Ultrasound examination reveals it as a large formation with lumpy contours, decreased echogenicity, with microcalcifications in the central sections and feeding deformed tumor vessels. Treatment of chondrosarcomas is surgical.
Fibrosarcoma. The incidence of fibrosarcomas is up to 6%. The age of patients ranges from 20 to 40 years. Almost a quarter of all tumors are localized in the distal metaphysis of the femur, less often in the proximal part of the tibia.
Clinically manifested by low-intensity intermittent pain. As a rule, the tumor is painful to palpation, immobile in relation to the bone, and tuberous. Radiologically, it is characterized by the presence of an eccentrically located lesion with unclear contours, the absence of a zone of sclerosis and calcareous deposits. Sometimes there is a periosteal reaction. Ultrasound characteristics are similar to chondrosarcoma.
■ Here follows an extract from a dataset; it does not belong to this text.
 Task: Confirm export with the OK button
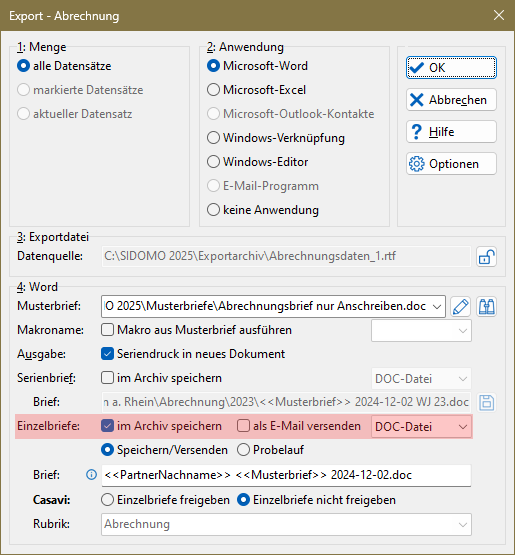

Due to the large extent of the tumor, it is recommended to use panoramic scanning mode for a more accurate assessment of its localization and relationship with underlying structures.
Unlike malignant tumors, benign tumors have clear, fairly even contours, the preservation of the cortical bone layer and an organized nature of the vessels. The most typical benign tumors include osteoma, osteoid osteoma, osteoblastoma, chondroma, chondroblastoma, chondromyxoid fibroma, osteoblastoclastoma, desmoid fibroma, etc.